If you are using upstream libxyz 1.3 but they don’t provide security updates for it then you should do something even if you are using dynamic linking. Imagine that redhat provides security updates but Debian uses 1.4, are you going to tell your users that they must use redhat?
I don’t see that dynamic linking makes a lot of difference here.
Typically with dynamic linking, the library is maintained as a separate package by a separate party who takes distribution-wide responsibility for backporting anything.
So you have two alternatives. One is that you make your software compatible with both version 1.3 and version 1.4, so it can be used on both Redhat and Debian with dynamic linking. This is a bit of work up front which is why everybody grumbles and looks for an alternative.
The other is that you vendor in version 1.3 so that you're using version 1.3 even on Debian. But now that library is your responsibility to patch instead of the distribution's. So instead of doing that work up front, you either maintain the library yourself on an ongoing basis (which may be more work than supporting two only slightly different library versions up front), or you neglect to do it and have a security vulnerability.

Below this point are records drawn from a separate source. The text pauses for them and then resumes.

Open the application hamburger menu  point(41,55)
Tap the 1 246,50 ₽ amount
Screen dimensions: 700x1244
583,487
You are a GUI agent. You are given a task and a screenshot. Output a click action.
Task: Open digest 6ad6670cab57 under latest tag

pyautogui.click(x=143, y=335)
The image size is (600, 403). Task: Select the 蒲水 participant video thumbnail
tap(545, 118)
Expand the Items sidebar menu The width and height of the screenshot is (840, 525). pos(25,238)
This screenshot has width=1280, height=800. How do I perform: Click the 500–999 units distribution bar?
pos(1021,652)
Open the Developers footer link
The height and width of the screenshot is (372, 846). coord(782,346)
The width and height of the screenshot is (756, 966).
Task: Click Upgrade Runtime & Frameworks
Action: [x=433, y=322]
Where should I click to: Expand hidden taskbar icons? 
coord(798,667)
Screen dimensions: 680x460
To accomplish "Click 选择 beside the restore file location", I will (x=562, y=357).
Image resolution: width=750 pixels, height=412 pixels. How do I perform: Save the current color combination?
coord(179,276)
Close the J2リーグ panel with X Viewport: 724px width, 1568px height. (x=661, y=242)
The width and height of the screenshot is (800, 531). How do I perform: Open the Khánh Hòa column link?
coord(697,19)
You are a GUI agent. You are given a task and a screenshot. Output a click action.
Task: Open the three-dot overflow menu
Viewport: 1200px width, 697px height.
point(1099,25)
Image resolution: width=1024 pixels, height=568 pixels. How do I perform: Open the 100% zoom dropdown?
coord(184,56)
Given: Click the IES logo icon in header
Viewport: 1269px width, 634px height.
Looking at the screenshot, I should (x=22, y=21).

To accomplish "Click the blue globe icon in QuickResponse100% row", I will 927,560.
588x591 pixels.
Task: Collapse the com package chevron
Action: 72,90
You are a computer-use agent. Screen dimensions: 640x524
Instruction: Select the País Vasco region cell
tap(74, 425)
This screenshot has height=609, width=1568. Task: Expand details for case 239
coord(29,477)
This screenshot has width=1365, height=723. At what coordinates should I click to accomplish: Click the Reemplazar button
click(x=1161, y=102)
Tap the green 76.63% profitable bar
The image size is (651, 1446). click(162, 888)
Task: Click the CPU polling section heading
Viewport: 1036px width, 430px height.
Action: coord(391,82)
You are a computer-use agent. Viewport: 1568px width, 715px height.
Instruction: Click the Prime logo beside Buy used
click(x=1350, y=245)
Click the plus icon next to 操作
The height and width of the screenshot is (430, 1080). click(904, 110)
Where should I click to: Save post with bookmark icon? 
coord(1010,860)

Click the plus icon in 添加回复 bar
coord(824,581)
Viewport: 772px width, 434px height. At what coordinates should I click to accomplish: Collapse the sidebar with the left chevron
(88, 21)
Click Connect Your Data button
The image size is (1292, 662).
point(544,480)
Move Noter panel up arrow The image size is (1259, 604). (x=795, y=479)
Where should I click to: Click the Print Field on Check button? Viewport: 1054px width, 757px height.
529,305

As a software author, the first alternative doesn't sound very attractive to me. Because as an author, I will want the upstream version of libxyz, and if the distribution provides security updates past the upstream date, this means that I need to use that exact distribution to benefit.
And vendoring in is pretty much equivalent to what happens with static linking.
My parent had suggested that dynamic linking is some great solution, and I don't see it's that great.
> Because as an author, I will want the upstream version of libxyz
Why would that be true in general? It would only be the case if the upstream version contains some feature you need that isn't present in the version packaged by the distribution, and then you would only need to do it until the next version of the distribution packages the newer library version.
> and if the distribution provides security updates past the upstream date, this means that I need to use that exact distribution to benefit.
Or support the multiple versions of the library, which for non-ridiculous libraries is often no more than refraining from using the features not present in the older versions.
>> Because as an author, I will want the upstream version of libxyz
> Why would that be true in general?
Because I want to write software that works on various Unices, not just one Linux distribution. So it seems safer to rely on software that my users (the people who install the software I wrote) will be able to install from source, if necessary.
If I were to require whatever version Debian had at the moment, then I'd leave Fedora, Arch, OpenBSD, FreeBSD, Illumos aficionados in the lurch.
You can also automate the upgrade process with good tooling.
Detect a new version? Update your local copy, run your CI, if it passes, you can automatically merge. Or you could ask for someone of your team to review the changes, knowing your tests passed.
And if it doesn't, you can warn your team, who can then either fix the build manually (hopefully a small incremental change) or open a bug report to the library.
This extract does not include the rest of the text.